§ HOW TO COMPLETE THIS TASK: In the data that follows, find the line with "Image resolution: width=660"; transcribe it, every later line up to the one with "The image size is (895, 471).", and that line as well, exactly and with no others.

§ WORKING DATA:
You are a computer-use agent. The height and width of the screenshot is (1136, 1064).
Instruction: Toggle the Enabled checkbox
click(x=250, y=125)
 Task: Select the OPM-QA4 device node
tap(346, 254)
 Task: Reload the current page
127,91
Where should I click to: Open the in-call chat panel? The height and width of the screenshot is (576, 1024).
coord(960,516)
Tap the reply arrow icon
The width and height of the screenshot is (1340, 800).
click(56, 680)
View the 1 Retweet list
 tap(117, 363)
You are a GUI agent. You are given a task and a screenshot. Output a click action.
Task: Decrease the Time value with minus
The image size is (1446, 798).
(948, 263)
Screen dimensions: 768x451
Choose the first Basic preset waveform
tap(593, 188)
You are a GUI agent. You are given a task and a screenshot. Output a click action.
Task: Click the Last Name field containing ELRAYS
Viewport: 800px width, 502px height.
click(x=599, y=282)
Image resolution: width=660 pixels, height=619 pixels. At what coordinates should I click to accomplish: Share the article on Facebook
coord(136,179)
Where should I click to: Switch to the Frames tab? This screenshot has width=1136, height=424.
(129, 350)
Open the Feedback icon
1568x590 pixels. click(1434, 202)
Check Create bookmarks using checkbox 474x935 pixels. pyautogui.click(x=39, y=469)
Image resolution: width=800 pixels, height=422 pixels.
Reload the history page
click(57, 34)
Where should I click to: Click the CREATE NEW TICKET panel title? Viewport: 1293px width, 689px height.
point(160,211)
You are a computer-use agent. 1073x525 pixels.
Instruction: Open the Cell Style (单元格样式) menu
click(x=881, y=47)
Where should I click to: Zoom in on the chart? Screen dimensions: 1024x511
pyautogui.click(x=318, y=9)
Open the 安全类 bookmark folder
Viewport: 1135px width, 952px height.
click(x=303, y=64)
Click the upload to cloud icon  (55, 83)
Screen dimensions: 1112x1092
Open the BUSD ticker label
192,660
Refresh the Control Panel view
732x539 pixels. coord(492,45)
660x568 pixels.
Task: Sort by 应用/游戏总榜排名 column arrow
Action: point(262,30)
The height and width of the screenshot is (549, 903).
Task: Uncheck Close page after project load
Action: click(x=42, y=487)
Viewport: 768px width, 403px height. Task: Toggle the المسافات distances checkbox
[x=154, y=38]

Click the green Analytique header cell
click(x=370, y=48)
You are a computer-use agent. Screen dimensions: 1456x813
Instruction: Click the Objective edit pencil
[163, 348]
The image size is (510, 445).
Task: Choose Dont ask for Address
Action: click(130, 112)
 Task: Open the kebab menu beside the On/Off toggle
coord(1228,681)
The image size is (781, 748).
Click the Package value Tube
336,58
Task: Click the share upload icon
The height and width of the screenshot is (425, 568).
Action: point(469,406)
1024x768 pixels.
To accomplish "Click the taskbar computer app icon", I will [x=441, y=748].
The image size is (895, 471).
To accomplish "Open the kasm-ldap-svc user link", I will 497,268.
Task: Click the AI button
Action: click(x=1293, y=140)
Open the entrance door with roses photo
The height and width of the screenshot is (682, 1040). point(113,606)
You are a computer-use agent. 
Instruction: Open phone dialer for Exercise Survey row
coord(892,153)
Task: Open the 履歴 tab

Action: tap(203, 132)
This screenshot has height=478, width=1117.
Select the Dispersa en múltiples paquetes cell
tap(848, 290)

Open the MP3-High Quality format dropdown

§ RESPONSE:
Image resolution: width=660 pixels, height=619 pixels. At what coordinates should I click to accomplish: Share the article on Facebook
coord(136,179)
Where should I click to: Switch to the Frames tab? This screenshot has width=1136, height=424.
(129, 350)
Open the Feedback icon
1568x590 pixels. click(1434, 202)
Check Create bookmarks using checkbox 474x935 pixels. pyautogui.click(x=39, y=469)
Image resolution: width=800 pixels, height=422 pixels.
Reload the history page
click(57, 34)
Where should I click to: Click the CREATE NEW TICKET panel title? Viewport: 1293px width, 689px height.
point(160,211)
You are a computer-use agent. 1073x525 pixels.
Instruction: Open the Cell Style (单元格样式) menu
click(x=881, y=47)
Where should I click to: Zoom in on the chart? Screen dimensions: 1024x511
pyautogui.click(x=318, y=9)
Open the 安全类 bookmark folder
Viewport: 1135px width, 952px height.
click(x=303, y=64)
Click the upload to cloud icon  (55, 83)
Screen dimensions: 1112x1092
Open the BUSD ticker label
192,660
Refresh the Control Panel view
732x539 pixels. coord(492,45)
660x568 pixels.
Task: Sort by 应用/游戏总榜排名 column arrow
Action: point(262,30)
The height and width of the screenshot is (549, 903).
Task: Uncheck Close page after project load
Action: click(x=42, y=487)
Viewport: 768px width, 403px height. Task: Toggle the المسافات distances checkbox
[x=154, y=38]

Click the green Analytique header cell
click(x=370, y=48)
You are a computer-use agent. Screen dimensions: 1456x813
Instruction: Click the Objective edit pencil
[163, 348]
The image size is (510, 445).
Task: Choose Dont ask for Address
Action: click(130, 112)
 Task: Open the kebab menu beside the On/Off toggle
coord(1228,681)
The image size is (781, 748).
Click the Package value Tube
336,58
Task: Click the share upload icon
The height and width of the screenshot is (425, 568).
Action: point(469,406)
1024x768 pixels.
To accomplish "Click the taskbar computer app icon", I will [x=441, y=748].
The image size is (895, 471).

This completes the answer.